Ægilops

  • Histoire naturelle
  • Bory de Saint-Vincent
  • Encyclopédie moderne

Ægilops. Genre de plantes de la grande famille des graminées, sans utilité pour l’homme, sans élégance, et dont trois ou quatre espèces végètent éparses dans les champs des parties méridionales et chaudes de l’Europe. Dédaignée de tout le monde, si ce n’est du botaniste, aux yeux duquel il n’existe point de végétaux méprisables, l’histoire de l’ægilops présente cependant une étrange singularité. Un savant, qui inspira à notre enfance le goût des sciences naturelles, et qui avait été compagnon d’études de M. de Secondât, fils du grand Montesquieu, M. Latapie, ancien professeur de botanique à Bordeaux, nous a fait part d’une expérience qu’il a tentée sur l’ægilops ; elle mérite toute l’attention des philosophes, des historiens et des agriculteurs. Il avait, dans un voyage en Sicile, recueilli des graines de l’espèce d’ægilops scientifiquement appelée ovata. De retour dans sa patrie, il sema sa graminée, qui réussit parfaitement ; ayant remarqué que la plante, dans un terrain substantiel, beaucoup plus gras que celui sur lequel il l’avait récoltée, avait pris un accroissement considérable, il en cultiva des graines prises sur ces pieds agrandis par la culture, une à une, et séparées dans des pots de fleurs remplis d’excellente terre.

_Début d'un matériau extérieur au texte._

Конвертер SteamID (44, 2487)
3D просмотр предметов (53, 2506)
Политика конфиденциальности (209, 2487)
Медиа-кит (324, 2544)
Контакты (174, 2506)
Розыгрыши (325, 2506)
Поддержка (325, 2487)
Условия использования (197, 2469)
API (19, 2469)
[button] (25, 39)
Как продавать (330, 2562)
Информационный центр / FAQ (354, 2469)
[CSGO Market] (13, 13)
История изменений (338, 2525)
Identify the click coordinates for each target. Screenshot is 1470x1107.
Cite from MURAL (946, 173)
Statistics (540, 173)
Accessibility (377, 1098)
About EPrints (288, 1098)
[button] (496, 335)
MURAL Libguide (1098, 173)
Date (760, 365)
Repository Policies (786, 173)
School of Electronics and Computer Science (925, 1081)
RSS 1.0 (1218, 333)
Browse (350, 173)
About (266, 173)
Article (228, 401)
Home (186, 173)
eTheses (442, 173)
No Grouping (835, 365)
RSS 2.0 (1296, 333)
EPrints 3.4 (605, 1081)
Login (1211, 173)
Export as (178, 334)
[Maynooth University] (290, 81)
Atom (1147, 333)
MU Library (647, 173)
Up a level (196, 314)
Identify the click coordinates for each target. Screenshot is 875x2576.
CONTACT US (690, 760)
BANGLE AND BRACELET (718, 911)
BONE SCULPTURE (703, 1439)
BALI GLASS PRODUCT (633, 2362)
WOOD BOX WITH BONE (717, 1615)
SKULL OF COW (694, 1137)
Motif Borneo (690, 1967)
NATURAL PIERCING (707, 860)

Il eut des individus plus grands encore ; et continuant ainsi ses semis, il finit par obtenir de véritable froment de la plus belle qualité. Il se garda bien de conclure qu’une transmutation s’était opérée, mais il pensa que l’ægilops était la plante dont le blé est provenu. En effet, les anciennes traditions placent l’origine des céréales dans la belle vallée d’Enna, située dans la Sicile, cette antique Trinacrie, berceau de l’agriculture, empire de Cérès, où cette divinité initia Triptolème à ses secrets. Cette fable n’eut peut-être d’autre origine que la métamorphose de l’ægilops, et l’on verra au mot Céréales que la véritable patrie du blé n’est pas connue. Nous avions d’abord, dans nos Essais sur les îles Fortunées, traité un peu légèrement l’observation de M. Latapie ; nous avons depuis appris à juger plus mûrement, et nous invitons les savants à répéter une expérience dont les résultats peuvent être fort curieux.